Percebo a dificuldade de abandonar os dois livros, Linha M e 41 inícios falsos. Retomo trechos, separo citações, noto uma série de correspondências que já não tenho espaço para mencionar. Tenho uma lista das referências a revisar – as fotos de Diane Arbus, Edward Weston e Julia Margaret Cameron; as vidas de Mishima, Fred “Sonic” Smith e Alfred Wegener –, referências que me levarão a uma miríade de outros universos, mas sempre ligadas ao campo gravitacional desses dois livros.

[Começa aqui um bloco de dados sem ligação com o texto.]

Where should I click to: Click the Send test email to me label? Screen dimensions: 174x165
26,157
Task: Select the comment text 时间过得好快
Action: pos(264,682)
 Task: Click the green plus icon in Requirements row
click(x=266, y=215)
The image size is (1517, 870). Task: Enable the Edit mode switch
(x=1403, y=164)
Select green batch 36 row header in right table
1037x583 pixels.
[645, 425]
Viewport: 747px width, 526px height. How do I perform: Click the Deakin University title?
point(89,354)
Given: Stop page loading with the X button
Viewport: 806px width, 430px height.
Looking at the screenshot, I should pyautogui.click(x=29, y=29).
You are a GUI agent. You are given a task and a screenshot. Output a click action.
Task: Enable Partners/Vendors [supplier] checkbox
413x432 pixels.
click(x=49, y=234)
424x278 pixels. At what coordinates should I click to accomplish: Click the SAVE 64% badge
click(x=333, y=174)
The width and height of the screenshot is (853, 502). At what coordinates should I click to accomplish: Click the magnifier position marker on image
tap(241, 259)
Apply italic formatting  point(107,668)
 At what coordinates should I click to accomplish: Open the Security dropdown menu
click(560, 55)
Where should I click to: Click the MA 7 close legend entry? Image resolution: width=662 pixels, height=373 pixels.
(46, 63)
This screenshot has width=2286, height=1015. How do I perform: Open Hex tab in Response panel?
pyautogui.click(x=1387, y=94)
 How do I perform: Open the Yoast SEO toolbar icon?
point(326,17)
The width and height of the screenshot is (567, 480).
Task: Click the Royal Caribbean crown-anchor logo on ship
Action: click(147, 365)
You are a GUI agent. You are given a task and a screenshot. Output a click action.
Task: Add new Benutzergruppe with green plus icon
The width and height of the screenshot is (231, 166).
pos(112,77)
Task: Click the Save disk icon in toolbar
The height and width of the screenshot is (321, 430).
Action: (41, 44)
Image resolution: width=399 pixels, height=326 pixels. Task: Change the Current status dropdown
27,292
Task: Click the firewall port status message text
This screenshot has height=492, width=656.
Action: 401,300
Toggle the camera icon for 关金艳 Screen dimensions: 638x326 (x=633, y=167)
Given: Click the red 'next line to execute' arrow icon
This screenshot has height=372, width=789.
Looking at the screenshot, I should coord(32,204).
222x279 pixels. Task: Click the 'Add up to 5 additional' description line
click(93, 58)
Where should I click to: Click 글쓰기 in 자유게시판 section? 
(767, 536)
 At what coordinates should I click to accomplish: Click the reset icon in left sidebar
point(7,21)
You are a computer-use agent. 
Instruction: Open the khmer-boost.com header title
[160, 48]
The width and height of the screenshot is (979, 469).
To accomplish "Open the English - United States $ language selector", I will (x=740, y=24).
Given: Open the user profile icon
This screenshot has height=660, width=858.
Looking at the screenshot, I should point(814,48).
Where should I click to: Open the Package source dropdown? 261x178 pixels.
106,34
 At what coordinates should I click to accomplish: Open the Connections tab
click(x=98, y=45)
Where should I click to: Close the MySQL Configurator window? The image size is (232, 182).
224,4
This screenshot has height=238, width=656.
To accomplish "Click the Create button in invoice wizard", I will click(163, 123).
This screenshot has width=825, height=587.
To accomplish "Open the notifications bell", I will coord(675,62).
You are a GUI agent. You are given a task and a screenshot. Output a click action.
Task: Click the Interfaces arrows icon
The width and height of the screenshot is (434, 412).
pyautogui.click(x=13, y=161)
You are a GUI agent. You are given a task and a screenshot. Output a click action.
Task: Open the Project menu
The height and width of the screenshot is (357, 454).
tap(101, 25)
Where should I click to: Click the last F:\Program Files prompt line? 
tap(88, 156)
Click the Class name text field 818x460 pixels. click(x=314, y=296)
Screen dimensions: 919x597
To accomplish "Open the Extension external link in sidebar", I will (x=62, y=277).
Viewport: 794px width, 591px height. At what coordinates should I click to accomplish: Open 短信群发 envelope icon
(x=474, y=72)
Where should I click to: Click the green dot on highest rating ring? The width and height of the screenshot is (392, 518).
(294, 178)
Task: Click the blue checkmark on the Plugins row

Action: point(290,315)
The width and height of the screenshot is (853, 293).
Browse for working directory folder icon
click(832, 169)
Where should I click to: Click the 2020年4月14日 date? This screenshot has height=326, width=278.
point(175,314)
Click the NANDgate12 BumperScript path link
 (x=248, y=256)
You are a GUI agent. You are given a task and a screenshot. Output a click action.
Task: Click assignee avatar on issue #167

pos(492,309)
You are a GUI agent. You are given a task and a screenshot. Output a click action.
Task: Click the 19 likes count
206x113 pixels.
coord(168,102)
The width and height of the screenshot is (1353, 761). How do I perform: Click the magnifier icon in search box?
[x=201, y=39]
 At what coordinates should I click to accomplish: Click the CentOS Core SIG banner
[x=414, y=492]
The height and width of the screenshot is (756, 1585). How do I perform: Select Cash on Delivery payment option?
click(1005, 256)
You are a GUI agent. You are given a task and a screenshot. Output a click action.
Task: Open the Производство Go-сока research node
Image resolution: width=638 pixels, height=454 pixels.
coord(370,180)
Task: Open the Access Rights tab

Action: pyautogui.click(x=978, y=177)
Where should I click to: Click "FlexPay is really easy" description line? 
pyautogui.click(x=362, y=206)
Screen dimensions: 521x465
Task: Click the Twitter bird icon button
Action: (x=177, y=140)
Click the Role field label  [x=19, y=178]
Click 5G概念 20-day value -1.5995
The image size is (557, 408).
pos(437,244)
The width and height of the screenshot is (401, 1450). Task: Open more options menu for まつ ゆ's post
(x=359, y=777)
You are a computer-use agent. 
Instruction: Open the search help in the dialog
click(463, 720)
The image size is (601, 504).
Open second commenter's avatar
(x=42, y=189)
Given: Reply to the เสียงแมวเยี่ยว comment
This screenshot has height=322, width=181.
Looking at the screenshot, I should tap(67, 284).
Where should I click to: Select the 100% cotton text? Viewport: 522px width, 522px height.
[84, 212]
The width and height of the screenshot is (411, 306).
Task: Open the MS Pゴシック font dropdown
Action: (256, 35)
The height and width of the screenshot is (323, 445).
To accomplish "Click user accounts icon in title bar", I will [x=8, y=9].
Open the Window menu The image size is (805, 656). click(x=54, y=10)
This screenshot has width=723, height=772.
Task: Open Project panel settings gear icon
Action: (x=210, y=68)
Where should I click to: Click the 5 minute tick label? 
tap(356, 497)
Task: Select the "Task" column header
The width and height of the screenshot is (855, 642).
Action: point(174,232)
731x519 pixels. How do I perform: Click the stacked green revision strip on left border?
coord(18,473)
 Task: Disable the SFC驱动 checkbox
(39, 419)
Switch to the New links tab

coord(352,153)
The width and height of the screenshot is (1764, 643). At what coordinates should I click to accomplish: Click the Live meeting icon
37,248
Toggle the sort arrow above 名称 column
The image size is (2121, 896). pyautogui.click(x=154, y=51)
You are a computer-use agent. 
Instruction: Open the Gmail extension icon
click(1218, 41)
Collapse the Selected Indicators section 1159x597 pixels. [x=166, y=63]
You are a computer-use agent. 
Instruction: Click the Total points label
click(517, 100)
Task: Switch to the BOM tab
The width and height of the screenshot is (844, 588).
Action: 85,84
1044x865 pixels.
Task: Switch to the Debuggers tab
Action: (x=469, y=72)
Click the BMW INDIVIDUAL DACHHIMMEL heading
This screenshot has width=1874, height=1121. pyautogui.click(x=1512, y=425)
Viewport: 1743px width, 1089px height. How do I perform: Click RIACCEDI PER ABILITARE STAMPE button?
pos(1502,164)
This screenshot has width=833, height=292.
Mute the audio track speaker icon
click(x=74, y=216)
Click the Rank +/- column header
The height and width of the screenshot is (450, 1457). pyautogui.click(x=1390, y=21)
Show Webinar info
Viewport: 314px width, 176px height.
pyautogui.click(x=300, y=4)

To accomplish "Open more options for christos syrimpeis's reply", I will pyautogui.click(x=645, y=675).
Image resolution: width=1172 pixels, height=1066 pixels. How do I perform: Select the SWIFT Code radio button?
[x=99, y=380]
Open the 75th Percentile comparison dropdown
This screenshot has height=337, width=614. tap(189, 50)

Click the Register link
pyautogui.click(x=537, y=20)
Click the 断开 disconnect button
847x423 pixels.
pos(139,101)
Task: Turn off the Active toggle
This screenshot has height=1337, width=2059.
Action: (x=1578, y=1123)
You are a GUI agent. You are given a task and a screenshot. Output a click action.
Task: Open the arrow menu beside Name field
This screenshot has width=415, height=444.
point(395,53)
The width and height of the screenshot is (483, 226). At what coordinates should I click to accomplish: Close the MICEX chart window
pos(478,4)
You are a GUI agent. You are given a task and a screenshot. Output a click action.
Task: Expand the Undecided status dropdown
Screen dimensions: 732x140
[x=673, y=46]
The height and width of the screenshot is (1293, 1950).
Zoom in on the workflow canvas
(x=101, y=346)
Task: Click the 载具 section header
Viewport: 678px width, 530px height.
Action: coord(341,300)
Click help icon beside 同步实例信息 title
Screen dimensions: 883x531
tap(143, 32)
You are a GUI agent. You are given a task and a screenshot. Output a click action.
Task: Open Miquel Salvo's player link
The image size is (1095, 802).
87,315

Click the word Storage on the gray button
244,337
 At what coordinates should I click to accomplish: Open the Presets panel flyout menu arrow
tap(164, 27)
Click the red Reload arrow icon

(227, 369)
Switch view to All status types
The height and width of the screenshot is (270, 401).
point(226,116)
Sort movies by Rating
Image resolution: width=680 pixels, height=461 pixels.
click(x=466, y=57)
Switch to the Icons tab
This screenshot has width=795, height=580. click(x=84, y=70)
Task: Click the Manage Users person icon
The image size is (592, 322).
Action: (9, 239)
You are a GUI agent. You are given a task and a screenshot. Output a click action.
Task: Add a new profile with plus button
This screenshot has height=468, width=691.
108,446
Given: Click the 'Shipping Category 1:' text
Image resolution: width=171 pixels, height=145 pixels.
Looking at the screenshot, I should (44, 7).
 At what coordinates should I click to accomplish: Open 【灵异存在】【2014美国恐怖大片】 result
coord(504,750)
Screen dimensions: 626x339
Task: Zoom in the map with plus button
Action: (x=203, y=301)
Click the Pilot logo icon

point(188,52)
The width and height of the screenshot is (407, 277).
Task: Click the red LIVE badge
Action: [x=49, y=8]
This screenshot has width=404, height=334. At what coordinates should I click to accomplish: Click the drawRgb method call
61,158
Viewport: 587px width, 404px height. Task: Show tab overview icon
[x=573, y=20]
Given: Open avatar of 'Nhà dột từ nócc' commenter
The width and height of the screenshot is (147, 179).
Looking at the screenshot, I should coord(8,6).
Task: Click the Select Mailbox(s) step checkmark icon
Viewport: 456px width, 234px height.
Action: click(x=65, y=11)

Patti Smith também apresenta uma dificuldade semelhante: ela não consegue aceitar o fim da série The Killing. “A temporada de The Killing terminou”, escreve ela. A detetive “Linden perdeu tudo e agora eu a estou perdendo. (...) não estou pronta para abandonar Linden e não quero seguir em frente”. Em seu desespero estético, em seu desamparo diante da perda, Smith relaciona a detetive Linden a “um personagem da pena de Emily Brontë”, a uma “Madona flamenga com os olhos de uma mulher do mato que dormiu com o demônio”, tudo para tê-la por perto por mais tempo. No fim das contas, a vida dos artistas – e daqueles envolvidos com suas obras – se resume a esse incessante trabalho de prolongar o contato com essas entidades que geram curiosidade, desconforto ou transformação. “Atravesso o oceano com o único objetivo de possuir em imagens únicas o chapéu de palha de Robert Graves, a máquina de escrever de Hesse, os óculos de Beckett, o leito onde Keats esteve doente”, anota Smith já nas últimas páginas de Linha M.

O procedimento é o mesmo em Malcolm, somente mais rebuscado, indireto. Em várias das pinturas de David Salle, escreve ela, “aparece uma mulher misteriosa de cabelos escuros, levando aos lábios um copo cheio pela metade”, bebendo o que pode ser veneno ou uma poção do amor. Ela tem um “aspecto renascentista”, quase como a Madona detetivesca de Patti Smith. “A mulher nos perturba e nos emociona”, continua Malcolm, “do modo como o fazem nos sonhos pessoas que sabemos que conhecemos, mas não conseguimos identificar”. Para Malcolm, o artista se confunde com sua criação e ela, a repórter, se confunde com esse sonho: “Depois de muitas entrevistas com ele, acho que não passo de quase conhecê-lo, e o que escrevo sobre ele terá a vaga e vaporosa qualidade que os nossos sonhos mais indeléveis assumem quando os pomos em palavras”. Eis o instigante paradoxo de uma escritura, entre a crítica e a autobiografia, que deseja apenas desaparecer – mas desaparecer no interior de um sonho alheio, sempre ambíguo e desordenado.